The funds will enable AMD to expand its Dresden
operation and build a state-of-the art plant in Albany, New York.
Those plants will be the centerpiece of a new company,
tentatively called the Foundry Company, in which Advanced Technology Investment
Co (ATIC), an Abu Dhabi-based firm, will hold 55.6 per cent. It will be 44.4
per cent owned by AMD.
"With The Foundry Company, AMD has developed an
innovative way to focus our efforts on design while maintaining access to the
leading- edge manufacturing technologies that our business needs without the
required capital-intensive investments of semiconductor manufacturing,"
AMD chief executive Dirk Meyer said in a statement.
The move by AMD reflects the growing costs needed to develop
and manufacture ever smaller, faster and more energy-efficient chips. Hans Deppe, the head of AMD's Dresden operation, said production there
would increase in the first half of 2009. Around 2,800 workers are employed in
the company's two plans in the city.
AMD shares rose more than 25 per cent on the news to 5.35
dollars ahead of the start of regular trading in New York.
This new turn of affairs is considered by the people at AMD
one of the biggest and boldest steps in the company’s history.
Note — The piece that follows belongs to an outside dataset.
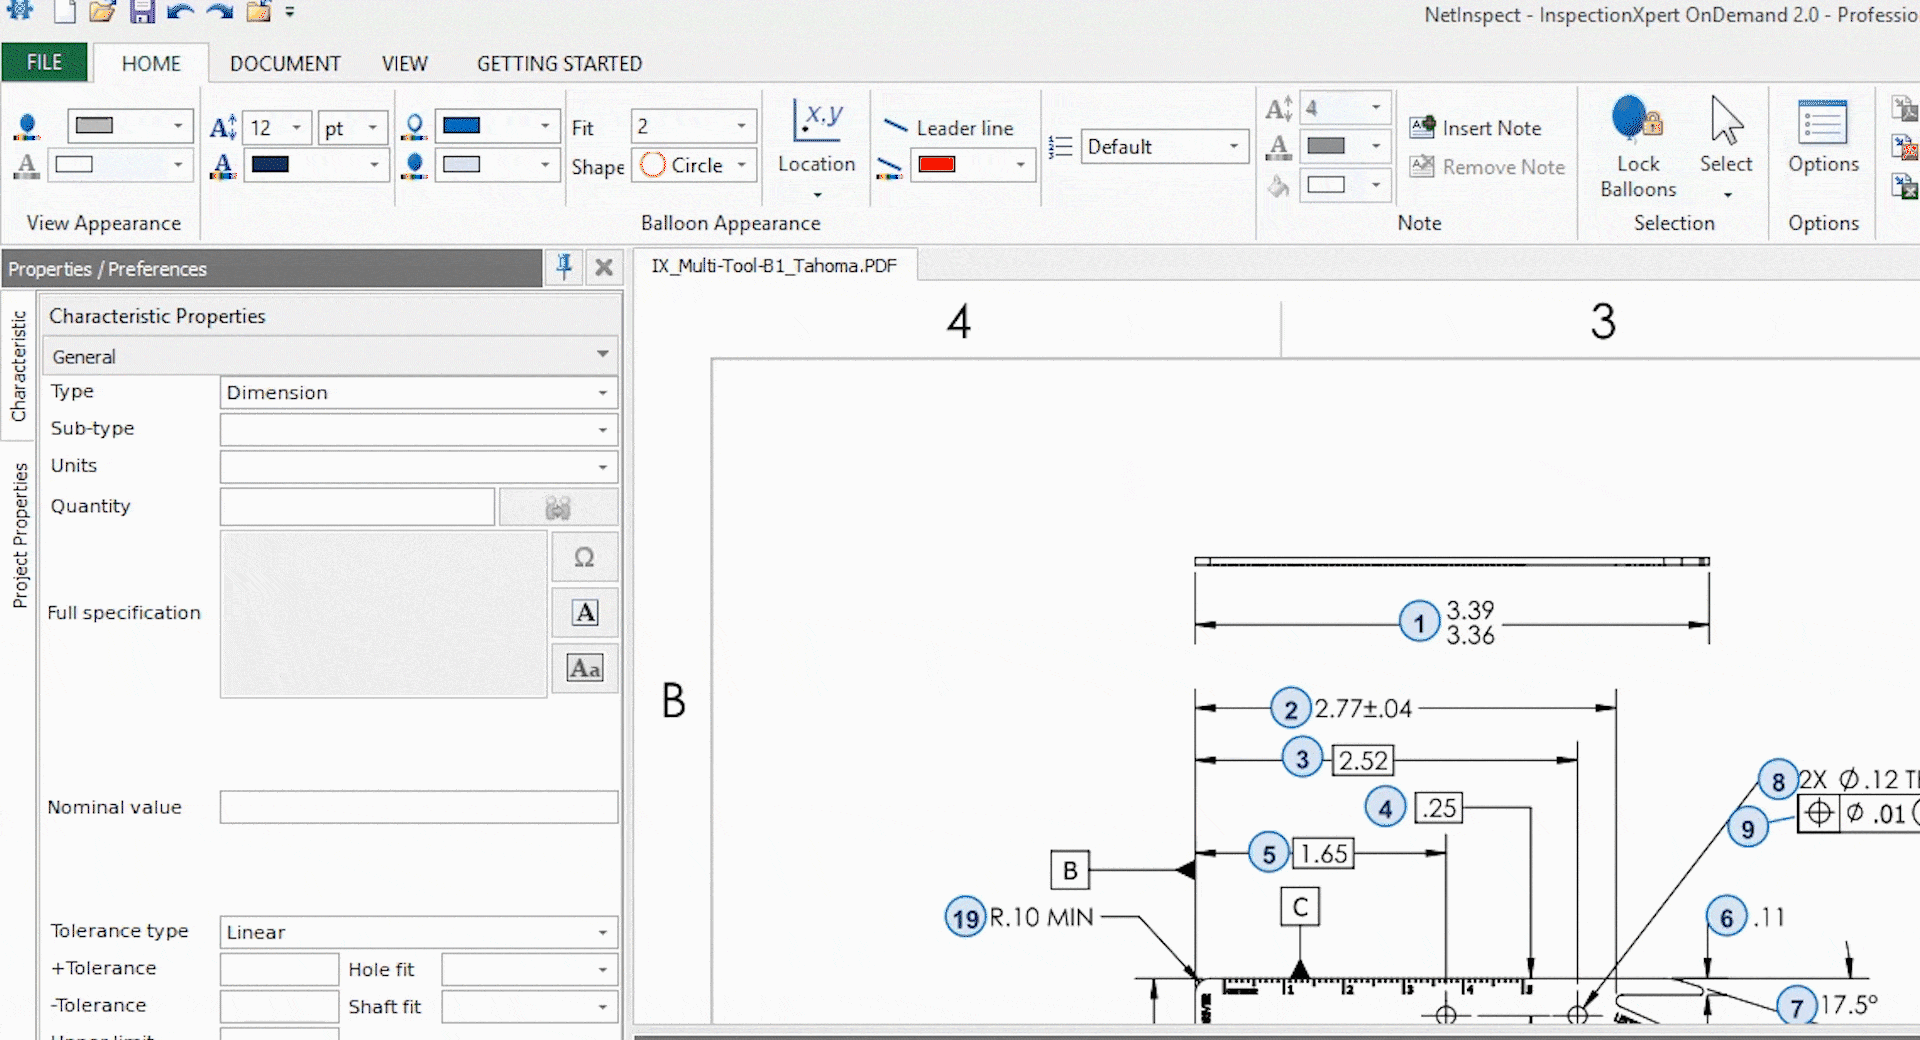1920x1040 pixels.
Task: Open the Tolerance type dropdown showing Linear
Action: tap(418, 931)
AMD has been and still is Intel’s direct competitor, the two
fighting almost head to head for domination in the computer parts business. The
fact that Intel is the only company that still designs and manufacturers its
own products might count in the long run and can be seen as an advantage. AMD
is not looking for an increased profit, it actually expects that the split will
not bring losses to the company and that financially AMD will remain where it
is today.
According to Dick Meyer a small number of layoffs are
possible due to the fact that workers will have to be reassigned to the new
company’s centers.
Overall, this is a good thing for AMD as its chips are expected to get better
and better, possibly becoming a bigger threat for Intel’s products.